While criminal statistics appear to prove that sexual offences are becoming more frequent in society, seemingly keeping even more than pace with the march of modern intelligence, and while many ascribe this increase to the leniency of law in dealing with them, contrasting the few months' imprisonment commonly imposed with the burning alive, hanging, and quartering of previous generations, I am inclined to think the cause should be sought in an entirely different direction. Punishment has little terror for the confirmed criminal, the recidivist. " It is a long quarter of an hour to pass," said Cartouche, speaking of his approaching execution.1 The scaffold does not suppress nor hinder those passions which are stronger than death— Lust, Vengeance, Jealousy. It only deters from the lesser crimes. Let us seek a cause in the law itself. To the eye of Justice, in the matter of sexual crime, the effect, as Ovid well says, rather than the cause, is most frequently visible.2 The superficial treatment of actB which deeply concern society, makes it easy, as a thoughtful writer remarks,8 to treat a delinquent, who is as dangerous to society as a wild beast, or a murderer, as a mere criminal; locking him up for a specified time, and then turning him loose to prey upon society again, without the slightest attempt to analyze his mental condition or provide a cure for the social evil. The truer knowledge of the psychopathologist, in such a case, after examination had established the fact that reformation was impossible, would prompt the removal, permanently, of such a degenerate, both sexually and mentally perverted, not for punitive but preventive reasons.

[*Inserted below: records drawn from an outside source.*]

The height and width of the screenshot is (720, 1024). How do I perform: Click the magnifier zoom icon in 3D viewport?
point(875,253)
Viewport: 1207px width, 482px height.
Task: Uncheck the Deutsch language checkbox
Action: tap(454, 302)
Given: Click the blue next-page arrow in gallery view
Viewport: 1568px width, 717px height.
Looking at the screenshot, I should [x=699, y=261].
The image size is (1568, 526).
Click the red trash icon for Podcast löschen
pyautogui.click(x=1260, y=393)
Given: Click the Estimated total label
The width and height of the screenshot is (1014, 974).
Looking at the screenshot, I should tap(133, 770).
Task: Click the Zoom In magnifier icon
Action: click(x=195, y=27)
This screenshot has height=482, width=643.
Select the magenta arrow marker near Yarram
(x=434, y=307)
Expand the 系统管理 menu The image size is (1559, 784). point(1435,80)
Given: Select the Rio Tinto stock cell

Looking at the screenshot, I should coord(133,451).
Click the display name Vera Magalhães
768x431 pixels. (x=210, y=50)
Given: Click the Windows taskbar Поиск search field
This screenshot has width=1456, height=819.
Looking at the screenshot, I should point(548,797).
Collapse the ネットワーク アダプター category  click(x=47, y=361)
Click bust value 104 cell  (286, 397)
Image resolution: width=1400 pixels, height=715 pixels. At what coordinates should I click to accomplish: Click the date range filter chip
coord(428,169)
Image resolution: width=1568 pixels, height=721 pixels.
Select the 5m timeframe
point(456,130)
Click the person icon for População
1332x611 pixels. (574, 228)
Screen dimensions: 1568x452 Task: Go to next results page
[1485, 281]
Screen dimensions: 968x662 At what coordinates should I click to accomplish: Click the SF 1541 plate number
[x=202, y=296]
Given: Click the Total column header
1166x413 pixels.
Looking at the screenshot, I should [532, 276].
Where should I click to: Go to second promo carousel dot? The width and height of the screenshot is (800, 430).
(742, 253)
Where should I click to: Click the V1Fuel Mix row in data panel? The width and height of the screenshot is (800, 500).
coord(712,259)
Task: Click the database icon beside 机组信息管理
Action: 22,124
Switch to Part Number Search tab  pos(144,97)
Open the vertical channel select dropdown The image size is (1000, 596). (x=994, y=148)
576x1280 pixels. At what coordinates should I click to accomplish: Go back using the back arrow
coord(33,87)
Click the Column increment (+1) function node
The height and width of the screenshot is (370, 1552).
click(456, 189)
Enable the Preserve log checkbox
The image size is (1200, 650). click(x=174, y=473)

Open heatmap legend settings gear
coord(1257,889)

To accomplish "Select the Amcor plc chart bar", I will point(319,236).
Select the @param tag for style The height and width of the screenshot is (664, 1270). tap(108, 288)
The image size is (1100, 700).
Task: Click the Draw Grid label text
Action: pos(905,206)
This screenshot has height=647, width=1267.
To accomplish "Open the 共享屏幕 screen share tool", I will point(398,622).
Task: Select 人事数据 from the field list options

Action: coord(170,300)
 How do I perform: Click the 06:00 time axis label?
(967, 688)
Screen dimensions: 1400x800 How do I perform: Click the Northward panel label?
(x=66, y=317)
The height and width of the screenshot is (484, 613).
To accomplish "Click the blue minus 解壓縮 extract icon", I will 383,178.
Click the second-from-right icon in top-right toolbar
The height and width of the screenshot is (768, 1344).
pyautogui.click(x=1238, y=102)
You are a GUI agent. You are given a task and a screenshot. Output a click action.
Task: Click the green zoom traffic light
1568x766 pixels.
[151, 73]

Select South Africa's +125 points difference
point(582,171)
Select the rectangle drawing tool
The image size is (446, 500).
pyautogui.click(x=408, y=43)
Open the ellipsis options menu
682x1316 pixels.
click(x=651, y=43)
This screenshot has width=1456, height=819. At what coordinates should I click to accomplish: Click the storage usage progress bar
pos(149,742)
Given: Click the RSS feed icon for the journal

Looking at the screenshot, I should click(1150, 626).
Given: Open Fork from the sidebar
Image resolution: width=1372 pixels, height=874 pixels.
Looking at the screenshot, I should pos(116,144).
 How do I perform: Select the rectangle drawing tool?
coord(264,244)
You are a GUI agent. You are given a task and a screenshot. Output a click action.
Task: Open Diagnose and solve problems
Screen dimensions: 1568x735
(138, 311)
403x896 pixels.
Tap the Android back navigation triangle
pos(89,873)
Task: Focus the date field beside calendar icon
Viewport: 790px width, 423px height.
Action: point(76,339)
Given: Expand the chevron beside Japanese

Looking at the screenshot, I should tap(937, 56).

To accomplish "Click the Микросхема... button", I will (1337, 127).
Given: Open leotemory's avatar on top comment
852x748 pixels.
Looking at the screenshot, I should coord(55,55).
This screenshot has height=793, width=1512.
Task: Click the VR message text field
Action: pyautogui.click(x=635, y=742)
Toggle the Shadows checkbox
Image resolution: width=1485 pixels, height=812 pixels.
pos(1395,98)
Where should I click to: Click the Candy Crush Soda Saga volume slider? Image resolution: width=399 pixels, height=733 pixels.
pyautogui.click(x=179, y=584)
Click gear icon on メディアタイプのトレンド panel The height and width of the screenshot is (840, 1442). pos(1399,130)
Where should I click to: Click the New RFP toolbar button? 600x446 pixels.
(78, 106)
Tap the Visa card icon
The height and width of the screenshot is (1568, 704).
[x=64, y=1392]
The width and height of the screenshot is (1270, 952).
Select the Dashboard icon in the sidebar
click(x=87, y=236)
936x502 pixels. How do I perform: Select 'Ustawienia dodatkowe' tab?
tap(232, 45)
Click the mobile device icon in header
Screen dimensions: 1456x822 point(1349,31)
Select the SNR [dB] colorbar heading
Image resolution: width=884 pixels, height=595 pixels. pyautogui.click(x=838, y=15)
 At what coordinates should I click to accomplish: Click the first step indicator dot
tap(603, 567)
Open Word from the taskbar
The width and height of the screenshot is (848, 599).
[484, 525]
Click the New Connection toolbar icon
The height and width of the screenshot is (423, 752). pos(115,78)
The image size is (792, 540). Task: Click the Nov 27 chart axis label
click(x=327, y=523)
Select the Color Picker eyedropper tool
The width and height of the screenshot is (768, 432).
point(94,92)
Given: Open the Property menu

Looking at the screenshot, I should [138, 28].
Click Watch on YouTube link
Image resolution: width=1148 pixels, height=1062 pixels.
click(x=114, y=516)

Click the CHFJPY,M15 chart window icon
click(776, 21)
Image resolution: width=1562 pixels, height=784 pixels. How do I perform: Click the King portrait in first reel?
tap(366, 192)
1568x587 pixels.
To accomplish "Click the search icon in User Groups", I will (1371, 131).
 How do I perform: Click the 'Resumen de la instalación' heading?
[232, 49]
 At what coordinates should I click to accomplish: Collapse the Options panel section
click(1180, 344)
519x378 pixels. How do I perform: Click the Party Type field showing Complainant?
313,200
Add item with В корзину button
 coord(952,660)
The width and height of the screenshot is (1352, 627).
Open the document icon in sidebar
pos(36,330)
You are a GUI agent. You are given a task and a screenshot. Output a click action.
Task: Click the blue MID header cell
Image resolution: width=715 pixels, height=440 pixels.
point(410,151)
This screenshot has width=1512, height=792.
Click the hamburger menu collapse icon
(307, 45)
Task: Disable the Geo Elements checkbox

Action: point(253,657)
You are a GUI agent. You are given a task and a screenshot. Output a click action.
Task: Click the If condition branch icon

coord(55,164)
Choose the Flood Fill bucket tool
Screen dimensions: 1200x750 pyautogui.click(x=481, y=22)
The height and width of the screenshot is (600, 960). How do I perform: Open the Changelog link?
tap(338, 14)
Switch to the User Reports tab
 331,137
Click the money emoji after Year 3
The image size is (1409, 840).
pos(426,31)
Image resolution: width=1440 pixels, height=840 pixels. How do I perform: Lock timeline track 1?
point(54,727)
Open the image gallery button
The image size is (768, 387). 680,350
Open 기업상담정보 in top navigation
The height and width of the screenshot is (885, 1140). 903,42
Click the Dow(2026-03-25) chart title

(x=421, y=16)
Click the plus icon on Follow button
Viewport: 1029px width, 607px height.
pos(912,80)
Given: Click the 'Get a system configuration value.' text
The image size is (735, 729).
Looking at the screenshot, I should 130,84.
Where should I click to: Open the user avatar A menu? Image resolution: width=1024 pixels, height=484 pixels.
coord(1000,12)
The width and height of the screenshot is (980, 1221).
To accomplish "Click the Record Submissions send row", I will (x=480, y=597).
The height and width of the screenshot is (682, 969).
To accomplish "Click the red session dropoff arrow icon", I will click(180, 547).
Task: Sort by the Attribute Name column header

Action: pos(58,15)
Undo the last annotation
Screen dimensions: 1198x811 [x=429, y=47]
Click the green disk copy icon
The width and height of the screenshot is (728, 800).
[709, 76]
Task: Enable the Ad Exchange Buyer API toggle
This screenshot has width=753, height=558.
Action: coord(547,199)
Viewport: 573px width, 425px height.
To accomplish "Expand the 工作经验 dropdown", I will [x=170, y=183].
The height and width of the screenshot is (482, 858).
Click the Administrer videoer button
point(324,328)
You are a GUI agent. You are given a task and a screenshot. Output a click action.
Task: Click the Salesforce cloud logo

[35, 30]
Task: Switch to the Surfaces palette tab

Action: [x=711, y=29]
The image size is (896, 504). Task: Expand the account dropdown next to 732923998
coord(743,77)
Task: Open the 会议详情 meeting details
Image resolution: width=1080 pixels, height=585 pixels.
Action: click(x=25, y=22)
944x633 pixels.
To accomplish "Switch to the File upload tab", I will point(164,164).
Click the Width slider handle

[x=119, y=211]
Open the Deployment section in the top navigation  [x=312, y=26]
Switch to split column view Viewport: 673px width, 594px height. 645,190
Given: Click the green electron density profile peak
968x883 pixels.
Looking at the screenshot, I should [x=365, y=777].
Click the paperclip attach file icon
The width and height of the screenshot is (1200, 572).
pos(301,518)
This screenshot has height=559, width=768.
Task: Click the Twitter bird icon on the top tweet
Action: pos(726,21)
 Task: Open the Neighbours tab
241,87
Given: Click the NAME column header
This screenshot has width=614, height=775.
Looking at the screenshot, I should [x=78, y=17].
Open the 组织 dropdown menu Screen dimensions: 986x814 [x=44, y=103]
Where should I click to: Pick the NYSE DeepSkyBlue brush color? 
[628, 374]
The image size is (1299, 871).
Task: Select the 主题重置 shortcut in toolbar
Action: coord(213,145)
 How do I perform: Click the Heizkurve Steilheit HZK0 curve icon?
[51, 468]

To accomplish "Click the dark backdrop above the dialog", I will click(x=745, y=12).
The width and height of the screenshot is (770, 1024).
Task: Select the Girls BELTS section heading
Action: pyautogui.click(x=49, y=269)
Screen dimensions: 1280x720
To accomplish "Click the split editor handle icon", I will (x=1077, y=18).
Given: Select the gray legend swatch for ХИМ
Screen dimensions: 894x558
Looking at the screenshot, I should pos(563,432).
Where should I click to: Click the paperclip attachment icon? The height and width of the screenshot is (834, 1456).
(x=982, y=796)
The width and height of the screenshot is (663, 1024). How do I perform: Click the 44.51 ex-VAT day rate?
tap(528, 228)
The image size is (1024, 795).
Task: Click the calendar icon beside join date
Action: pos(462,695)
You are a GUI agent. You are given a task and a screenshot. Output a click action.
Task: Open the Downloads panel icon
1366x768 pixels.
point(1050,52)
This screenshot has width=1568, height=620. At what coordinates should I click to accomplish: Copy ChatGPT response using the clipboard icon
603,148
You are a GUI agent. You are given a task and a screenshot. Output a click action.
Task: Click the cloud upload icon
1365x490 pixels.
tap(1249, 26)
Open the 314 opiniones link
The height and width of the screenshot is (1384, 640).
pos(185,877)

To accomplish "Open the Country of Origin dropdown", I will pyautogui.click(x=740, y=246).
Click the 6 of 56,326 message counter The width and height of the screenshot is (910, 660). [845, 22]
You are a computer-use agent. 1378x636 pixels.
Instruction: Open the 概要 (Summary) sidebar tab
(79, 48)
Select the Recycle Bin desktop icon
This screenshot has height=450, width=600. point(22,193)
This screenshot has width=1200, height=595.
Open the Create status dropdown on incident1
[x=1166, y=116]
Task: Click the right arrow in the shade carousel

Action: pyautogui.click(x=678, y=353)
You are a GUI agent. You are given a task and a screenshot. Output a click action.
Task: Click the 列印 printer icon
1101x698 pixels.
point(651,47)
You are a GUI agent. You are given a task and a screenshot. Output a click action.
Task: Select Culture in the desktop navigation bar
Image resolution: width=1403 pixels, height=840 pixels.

As previously stated in these pages, it is always important to bear in mind that a perverse sexual act by no means always indicates perversity of instinct. Normal sexual acts are quite frequently performed by pronounced inverts; and abnormal, and even flagrantly criminal, acts, are just as frequently performed by persons of wholly sound mind and sexuality. But, even with perversity of instinct, it must be clearly shown that the specific act was of pathological origin to entitle the offender to legal clemency. And this brings us back to the initial premise—that all such abnormal acts ought, in the strictest justice to both culprit and humanity, to be made the subject of careful preliminary medical examination.